Investors have been kicking the tires of Chinese electric-vehicle maker NIO, Inc. ( NIO -11.19% ) since it went public in the U.S. on Sept. 12. The price was near the bottom of NIO's hoped-for range, but it was enough to give the Shanghai-based company a valuation of about $6.4 billion.

NIO, which offers upscale battery-electric vehicles with a focus on performance, has billed itself as an up-and-coming rival to Tesla ( TSLA -6.42% ). It has heavyweight backing and has already begun sales of its first mass-produced vehicle, a zippy battery-electric SUV. 

But while NIO's stock has risen a bit since its IPO, the offering raised less cash than the company had expected. That raised some questions about investors' appetite for electric-car makers that aren't run by Elon Musk. Is NIO for real, and where is it headed? Here's what we know so far. 

A blue NIO ES8, a seven-passenger battery-electric SUV, on an auto show stage.

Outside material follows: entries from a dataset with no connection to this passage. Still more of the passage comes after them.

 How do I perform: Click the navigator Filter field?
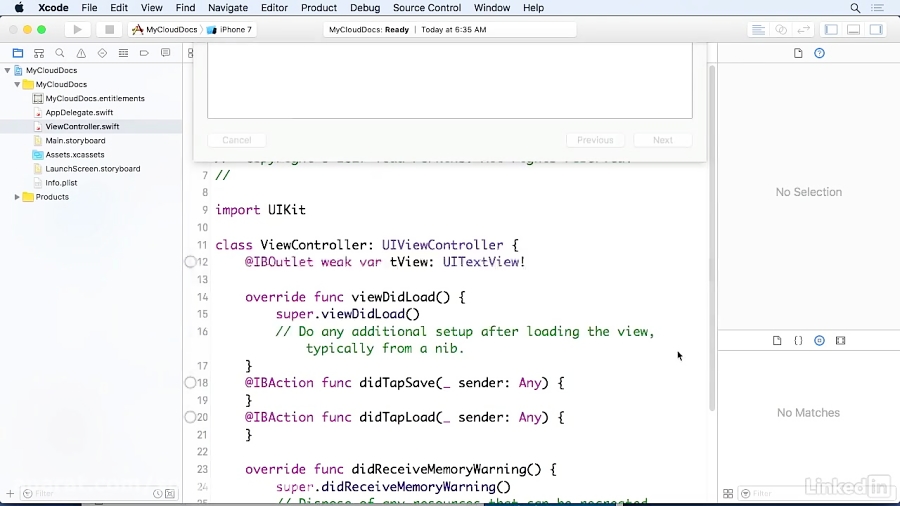pyautogui.click(x=90, y=494)

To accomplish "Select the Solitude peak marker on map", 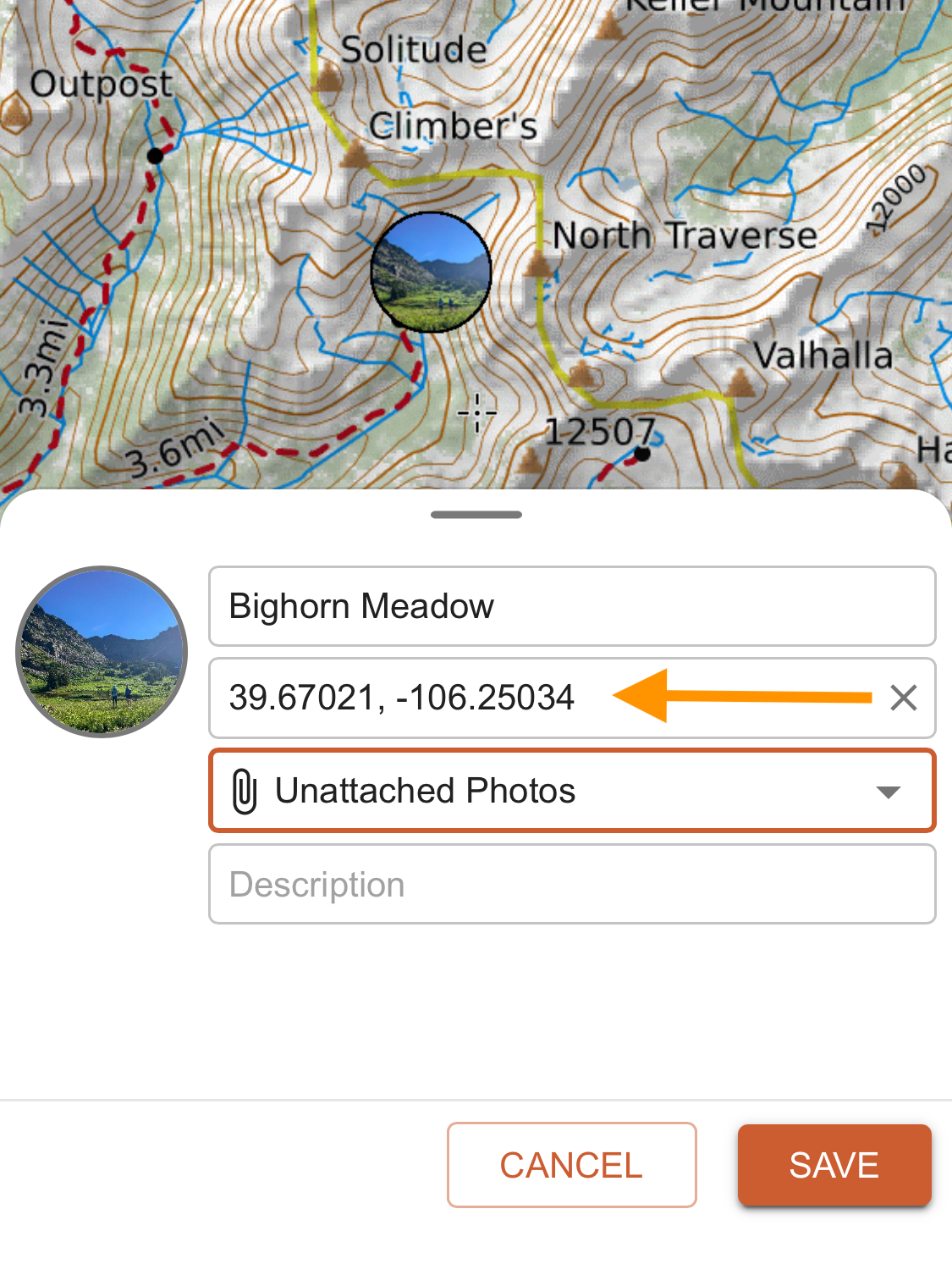I will tap(328, 79).
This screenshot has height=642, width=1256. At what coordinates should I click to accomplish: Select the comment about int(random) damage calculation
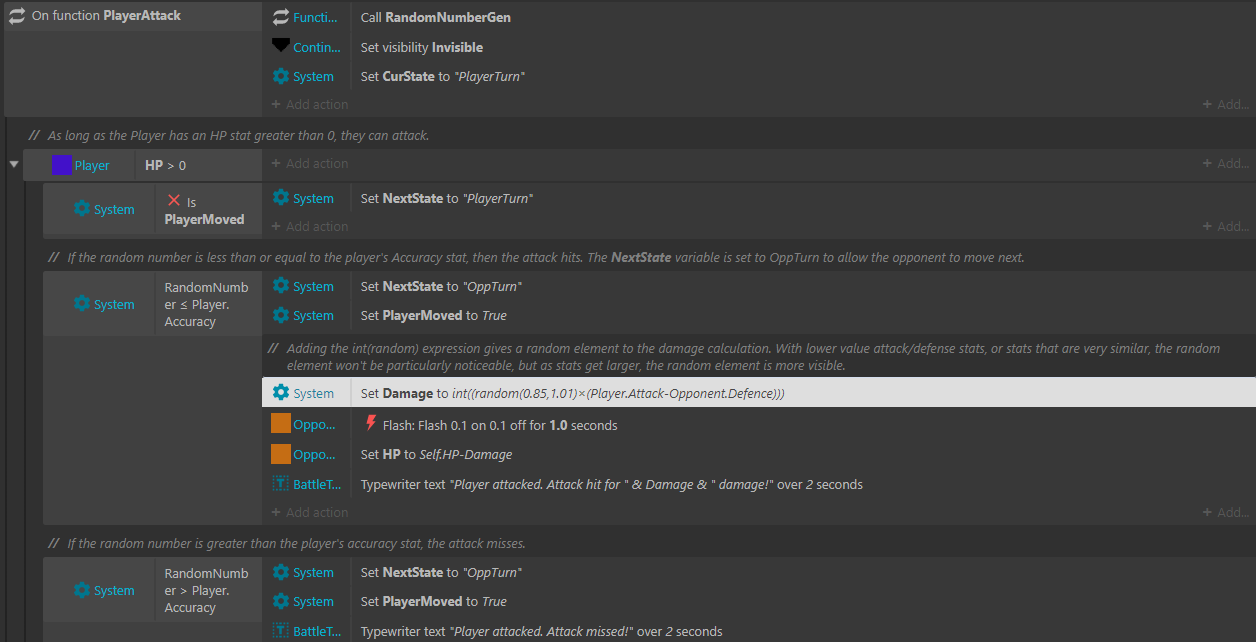[750, 357]
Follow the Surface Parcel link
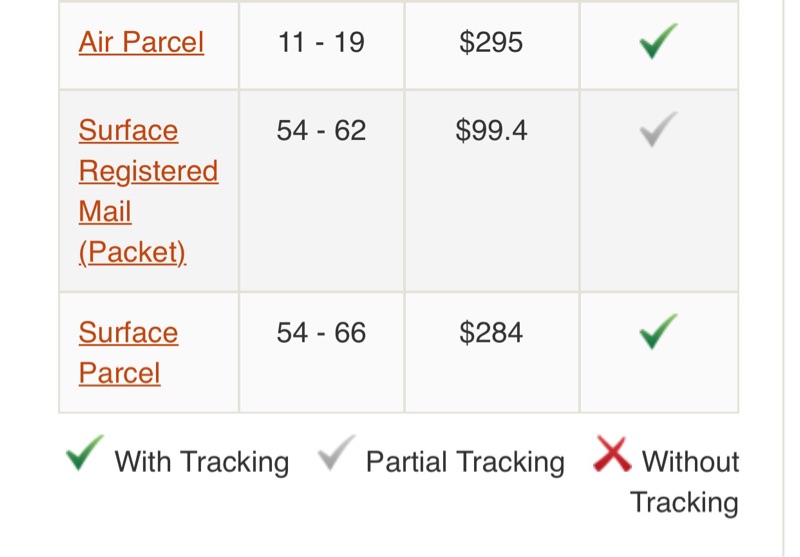Viewport: 800px width, 557px height. point(128,352)
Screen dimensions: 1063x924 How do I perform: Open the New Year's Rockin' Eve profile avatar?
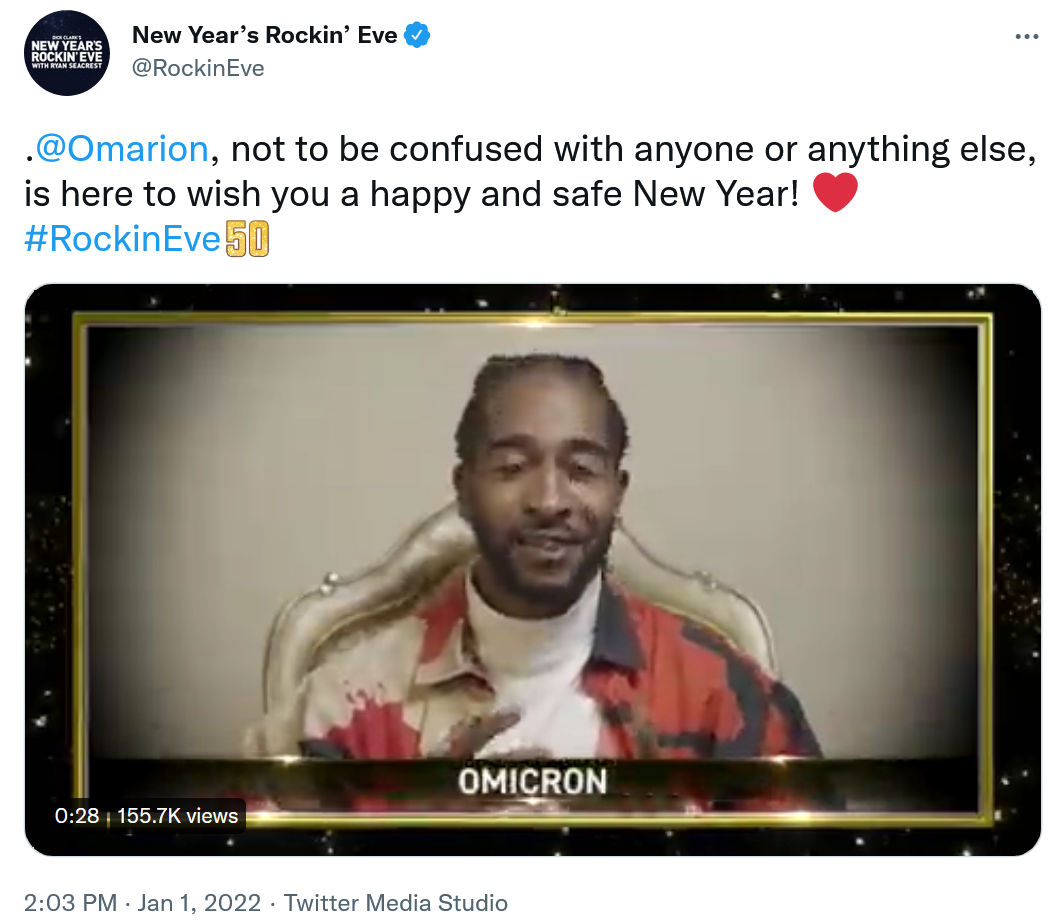pyautogui.click(x=66, y=53)
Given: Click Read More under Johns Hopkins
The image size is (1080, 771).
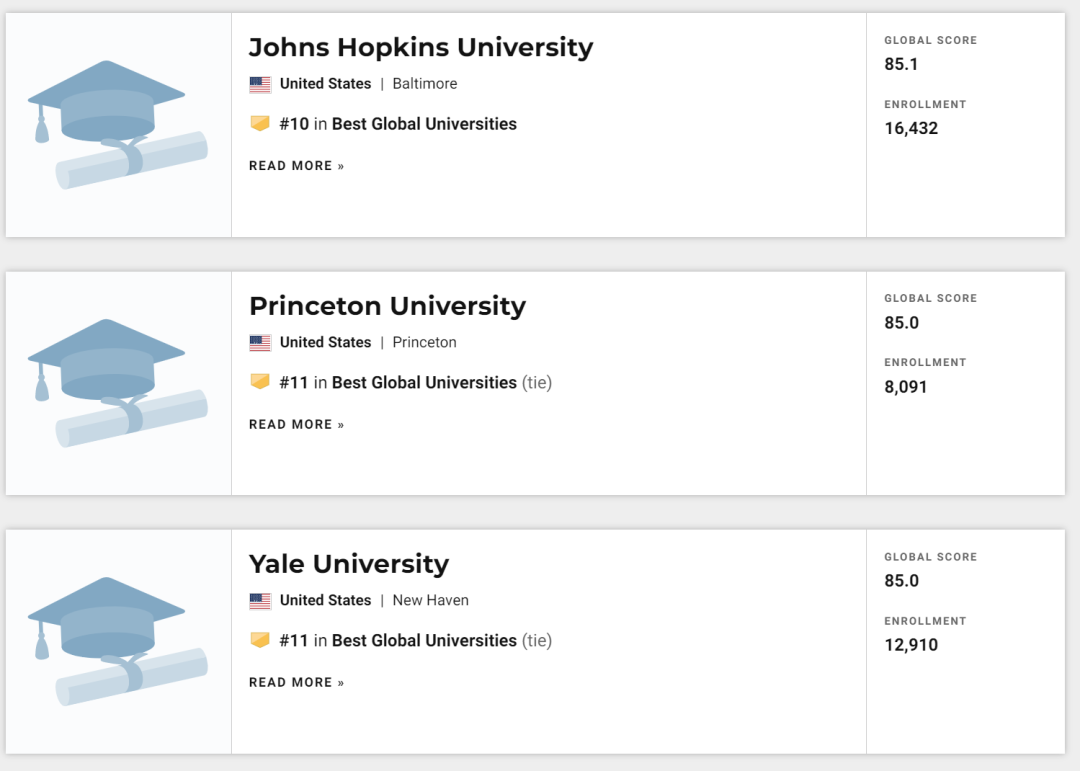Looking at the screenshot, I should 296,166.
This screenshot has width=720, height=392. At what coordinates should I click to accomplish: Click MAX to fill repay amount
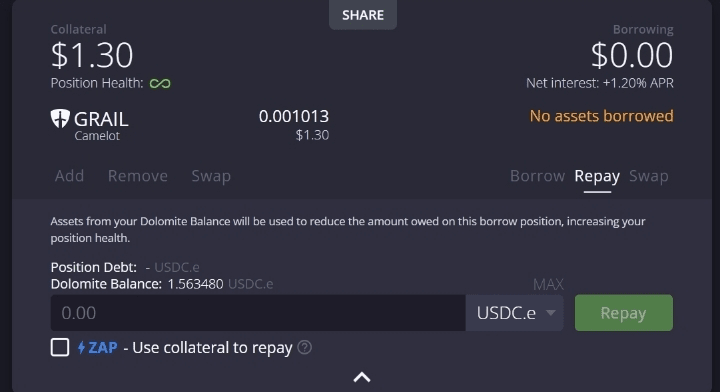[548, 285]
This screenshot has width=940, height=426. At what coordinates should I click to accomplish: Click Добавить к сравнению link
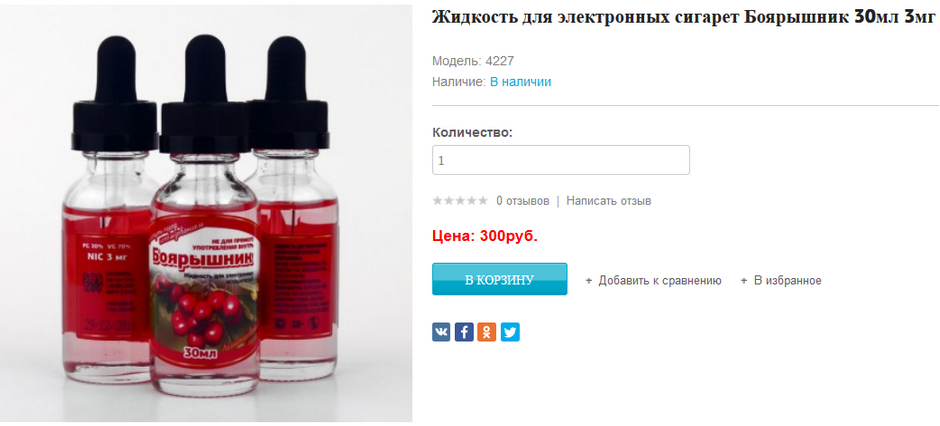660,280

NIO's first production model is a high-performance premium electric SUV called the ES8. It went into production in June. Image source: NIO, Inc.

Who founded NIO and when?

NIO was founded in 2014 by William Bin Li, a serial entrepreneur who also founded automotive content provider Bitauto. Li owns a bit less than half of the company.

Who are its major investors?

There's really only one: Chinese internet giant Tencent Holdings ( TCEHY -4.94% ) was a key early investor in NIO. Tencent currently owns about 21.5% of the company through a series of subsidiaries. 

What are NIO's vehicles like? 

NIO first came to the world's attention with the EP9, an electric supercar that it developed to launch its brand. The company's first mass-produced model is a high-performance seven-passenger electric SUV called the ES8. So far, it's only for sale in China, at a base price of 448,000 yuan (about $65,300). 

The ES8 began shipping in June. As of the end of August, NIO had delivered 1,602 ES8s and taken reservations (with deposits) for nearly 16,000 more.

NIO's second vehicle will be a smaller (five-passenger) SUV called the ES6. The company expects to reveal it by the end of 2018, and to begin deliveries in the first half of 2019.

A blue NIO ES9, a low-slung electric sports car, is shown on a racetrack.

NIO's first vehicle was the ES9, an all-electric supercar that set several new records for electric vehicles. Image source: NIO, Inc.

Where is NIO's factory?

NIO doesn't yet have its own factory. It plans to lease a factory that is currently under construction in Shanghai. It expects that factory to be ready by the end of 2020. In the meantime, the ES8 is being built under contract by Chinese automaker JAC Motors, in a facility that can build about 120,000 NIOs a year. 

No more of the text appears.